Это объяснение «кельтского следа» представляется убедительным, но поскольку оно вызвало возражения, можно привести красноречивый факт. Известная исследовательница Л. Грот, ссылаясь на книгу исследователя Т. Шора, приводит подтверждающие предыдущий тезис данные: «Народ англов был впервые упомянут Тацитом в паре с другим народом — варинами (the Varini). Говоря о варинах, ученый Т. Шор всегда приводит написание этнонима «варины» с вариантом «вэринги» (Varini or Warings), обнаруживая перед нами ту простую истину, что Warings/вэринги совершенно очевидно являются англоязычным вариантом слова Varini. Т. Шор высказывает убеждение, что англы должны были находиться с вэрингами (the Warings) или варинами (the Varini) Тацита в тесных союзнических отношениях в течение длительных периодов. Он напоминает, что во время Карла Великого (742–814) был известен утвержденный королем кодекс законов под названием «Leges Anglorum et Werinorum» — «Законы Англов и Варинов». Слова византийца Кедрина (XII в.), который, воспроизводя Иоанна Скилицу, писал о варангах как о кельтах, а Иоанн Киннам пояснял, что варанги «это Британский народ, издревле служащий императорам греческим» подводят нас к тем же выводам.

Согласуется с этими сведениями и приведенное им замечание норманнского хрониста XI в. Готфрида Малатерры: «англяне, которых мы называем варангами», а также — сообщение византийского писателя Георгия Кодина о том, что варанги прославляли византийского императора на отечественном языке, которым был английский. Имеются в Англии также и топонимы Weringehorda и Wereingeurda в Девоншире, которые остались, по мнению Т. Шора, от варинов/вэрингов [Грот, 2012, с. 45]. Правда, в хрисовуле (византийской императорской грамоте) Алексея Комнина 1088 г. «варанги» отличаются от «англян», равно как от франков и немцев [Кузьмин, 1974]. Это обстоятельство также делает существенным предложение на принадлежность варягов к кельтам, поскольку под «англянами» впоследствии упоминаются уже даны (датские викинги). Либо как исконные жители полуострова Ангельн в восточной части Ютландии, либо уже как викинги-завоеватели Англии.

Однако затем, вопреки работе англичанина и приведённым железобетонным фактам, Грот продолжает «гнуть» свою линию по поводу славянства Рюрика и «компании», правда, предваряя её замысловатым изречением, что не рассматривает венетов, предков славян-венедов ни как кельтов, ни как галлов, в традициях античной лексики, а только как венетов. «Имя венетов, согласно многим источникам, явно древнее имени кельтов. Венеты/венеды (енеты/генеты у Геродота) относились к одному из реликтовых индоевропейских этносов и в ходе тысячелетних миграций отдавали свое имя многим полиэтническим объединениям [Грот, 2012, с. 48].

_ПРЕДОСТАВЛЕННЫЙ МАТЕРИАЛ_
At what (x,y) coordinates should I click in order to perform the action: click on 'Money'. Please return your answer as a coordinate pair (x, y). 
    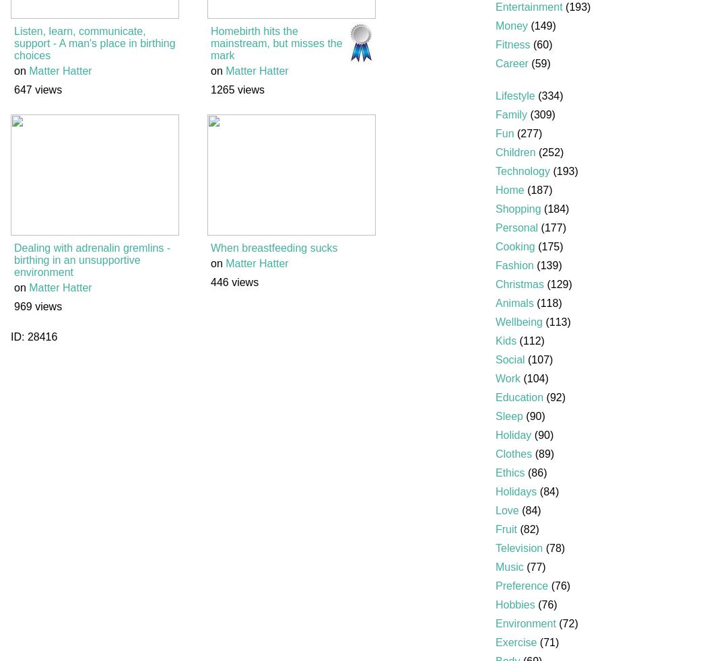
    Looking at the image, I should click on (495, 25).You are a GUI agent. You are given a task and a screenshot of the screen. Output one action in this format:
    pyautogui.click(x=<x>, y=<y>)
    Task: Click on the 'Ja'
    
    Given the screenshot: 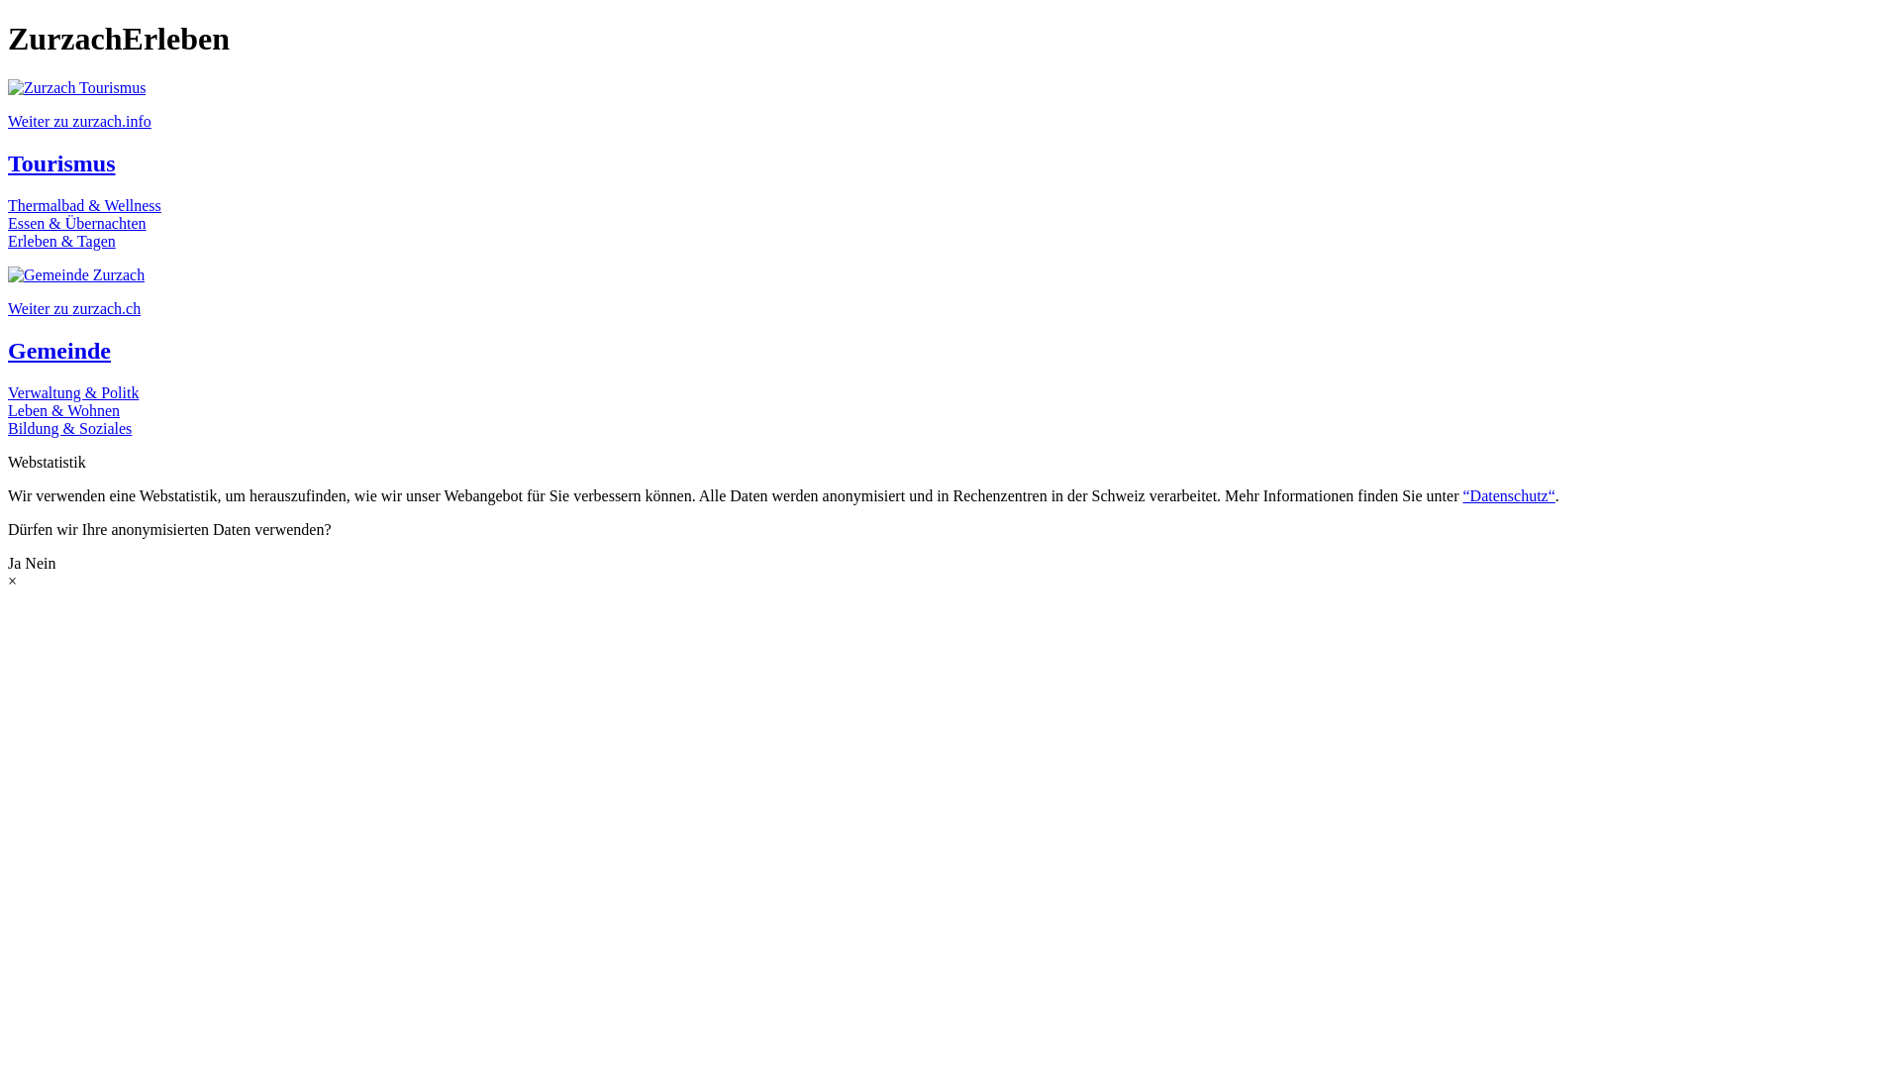 What is the action you would take?
    pyautogui.click(x=14, y=563)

_ПИСЬМЕННОЕ ЗАДАНИЕ_
Верни дословно часть отрывка о варягах и кельтах между словами «Однако затем, вопреки» и «2012, с. 48].», включая их.

_ОТВЕТ НА ЗАДАНИЕ_
Однако затем, вопреки работе англичанина и приведённым железобетонным фактам, Грот продолжает «гнуть» свою линию по поводу славянства Рюрика и «компании», правда, предваряя её замысловатым изречением, что не рассматривает венетов, предков славян-венедов ни как кельтов, ни как галлов, в традициях античной лексики, а только как венетов. «Имя венетов, согласно многим источникам, явно древнее имени кельтов. Венеты/венеды (енеты/генеты у Геродота) относились к одному из реликтовых индоевропейских этносов и в ходе тысячелетних миграций отдавали свое имя многим полиэтническим объединениям [Грот, 2012, с. 48].